Toda la vida nos esforzamos por ascender, tener éxito, llegar a la cima. Trabajamos por nuestras metas y, en el camino, también anhelamos triunfar en los ámbitos de la vida que consideramos secundarios.
Sí, queremos tener ese terrenote en San Pedro Garza García, casarnos con esa güerita flaca que nos sale en el Instagram y tener aunque sea un sueldito de cincuenta mil pesos. Prácticamente queremos ser Samuel García, pero sin prognatismo.
Y cuando no lo logramos, cuando no alcanzamos eso que arbitrariamente llamamos “éxito”, nos sentimos mal, derrotados, como si la mucha vida que nos queda por detrás no hubiera valido la pena.

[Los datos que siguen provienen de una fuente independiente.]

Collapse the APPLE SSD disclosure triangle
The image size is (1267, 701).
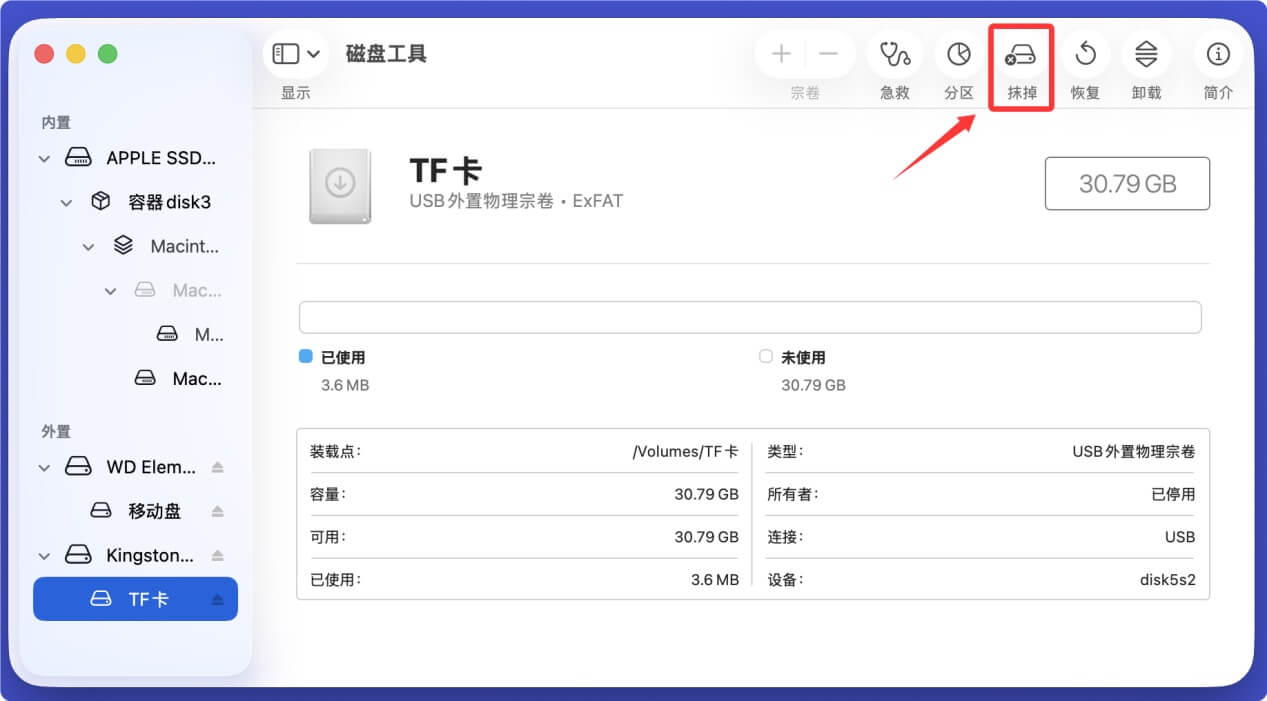coord(44,157)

No nos damos cuenta —no podemos darnos cuenta— de que estar arriba y estar abajo es parte de un mismo camino, porque los momentos de vida no son escenas aisladas de un tiempo lineal, sino situaciones concatenadas, unidas en el tejido ineludible que conforma el trayecto que recorrerás antes de la inevitable pestañita sempiterna.
Eso que llamas “éxito” hoy, no es sino el comienzo del fracaso del mañana. Ese sueldito de cincuenta mil pesos será la causa del derrame que un día te dejará todo Cerati; esa güerita flaca que te andas merendando un día se va a chisquear y te va a dejar más destruido que a Acapulco después de Otis; y ese terrenote en San Pedro Garza García será la razón por la que terminarás en la cárcel aunque seas el gobernador de Nuevo León.
Estar arriba o abajo es lo mismo. Si estás arriba, no te creas mucho, no presumas y no te duermas en tus laureles; si estás abajo, síguele chingando, dale para arriba y no dejes de echarle ganas. A fin de cuentas, el único camino que deberías buscar es el de la bondad de ser feliz.